#### [Seitenauszug]
################
(07.08.2012) Neues Deutschland: Wann ist ein Nazi kein Nazi mehr?

Lebensgefährte von Olympia-Ruderin Nadja Drygalla angeblich aus rechter Szene ausgestiegen
Weil sie einen Nazi als Lebensgefährten hat, verließ die Ruderin Nadja Drygalla das Olympische Dorf in London. Experten und Antifa sehen die jüngsten Ausstiegsbekundungen Michael Fischers mit Skepsis.

Ist er nun ausgestiegen oder ist er es nicht? In einem dpa-Interview sagte die Rostocker Olympia-Ruderin Nadja Drygalla, ihr Lebensgefährte, Michael Fischer, sei bereits im Mai aus der NPD und der rechten Szene insgesamt ausgestiegen. Michael Fischer kandidierte für die Rostocker NPD bei den Landtagswahlen 2011 und gilt als Kopf der gewaltbereiten Kameradschaft »Nationale Sozialisten Rostock«.

Nachdem verschiedene Medien über die Verbindung Drygallas zu Fischer berichtet hatten, zog sie vorzeitig aus dem Olympischen Dorf aus und findet sich nun Tag für Tag in den Schlagzeilen wieder. Im Gespräch mit der dpa distanzierte sie sich indes von extrem rechtem Gedankengut.
################
#### [Daten]
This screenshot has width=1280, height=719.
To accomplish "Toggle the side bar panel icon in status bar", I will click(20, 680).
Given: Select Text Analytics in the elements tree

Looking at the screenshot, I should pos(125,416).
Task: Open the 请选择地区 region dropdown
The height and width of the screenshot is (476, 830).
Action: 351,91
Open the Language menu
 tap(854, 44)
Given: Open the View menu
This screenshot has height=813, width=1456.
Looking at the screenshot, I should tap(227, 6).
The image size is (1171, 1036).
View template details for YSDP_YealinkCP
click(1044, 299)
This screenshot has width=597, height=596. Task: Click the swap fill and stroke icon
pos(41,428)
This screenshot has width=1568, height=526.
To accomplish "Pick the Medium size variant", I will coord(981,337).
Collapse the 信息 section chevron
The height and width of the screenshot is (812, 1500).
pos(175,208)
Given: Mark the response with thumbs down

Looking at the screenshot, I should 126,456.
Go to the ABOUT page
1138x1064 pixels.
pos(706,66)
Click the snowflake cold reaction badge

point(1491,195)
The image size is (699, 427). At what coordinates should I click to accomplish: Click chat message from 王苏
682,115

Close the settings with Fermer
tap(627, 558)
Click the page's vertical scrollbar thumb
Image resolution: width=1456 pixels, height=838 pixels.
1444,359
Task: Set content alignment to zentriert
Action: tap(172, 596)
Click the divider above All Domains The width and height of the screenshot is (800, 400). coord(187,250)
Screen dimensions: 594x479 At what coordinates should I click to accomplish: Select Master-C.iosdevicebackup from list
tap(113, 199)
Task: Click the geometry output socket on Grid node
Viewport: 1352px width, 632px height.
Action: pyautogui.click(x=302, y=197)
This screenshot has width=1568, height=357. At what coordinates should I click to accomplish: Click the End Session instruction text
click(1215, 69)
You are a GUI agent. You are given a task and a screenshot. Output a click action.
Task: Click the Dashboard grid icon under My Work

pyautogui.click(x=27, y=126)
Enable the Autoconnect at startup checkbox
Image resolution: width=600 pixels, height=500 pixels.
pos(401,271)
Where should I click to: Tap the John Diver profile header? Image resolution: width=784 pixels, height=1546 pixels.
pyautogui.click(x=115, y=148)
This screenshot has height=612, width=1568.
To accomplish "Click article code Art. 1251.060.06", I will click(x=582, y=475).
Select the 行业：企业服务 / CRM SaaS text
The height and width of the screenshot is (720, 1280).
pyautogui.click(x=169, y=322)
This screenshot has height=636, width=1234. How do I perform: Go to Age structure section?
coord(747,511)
################
#### [Aufgaben]
(1) Gib den Artikel zwischen „Nachdem verschiedene Medien“ und „extrem rechtem Gedankengut.“ einschließlich wieder und benenne dabei „Schlagzeilen“ in „Nachrichten“ um.
(2) Beantworte anhand des Artikels:
(a) Wann ist Michael Fischer laut Nadja Drygalla aus der NPD und der rechten Szene ausgestiegen?
(b) Für wen kandidierte Michael Fischer bei den Landtagswahlen 2011?
(c) Woraus zog Nadja Drygalla vorzeitig aus?

#### [Antworten]
(1)
Nachdem verschiedene Medien über die Verbindung Drygallas zu Fischer berichtet hatten, zog sie vorzeitig aus dem Olympischen Dorf aus und findet sich nun Tag für Tag in den Nachrichten wieder. Im Gespräch mit der dpa distanzierte sie sich indes von extrem rechtem Gedankengut.

(2)
(a) Bereits im Mai.
(b) Für die Rostocker NPD.
(c) Aus dem Olympischen Dorf in London.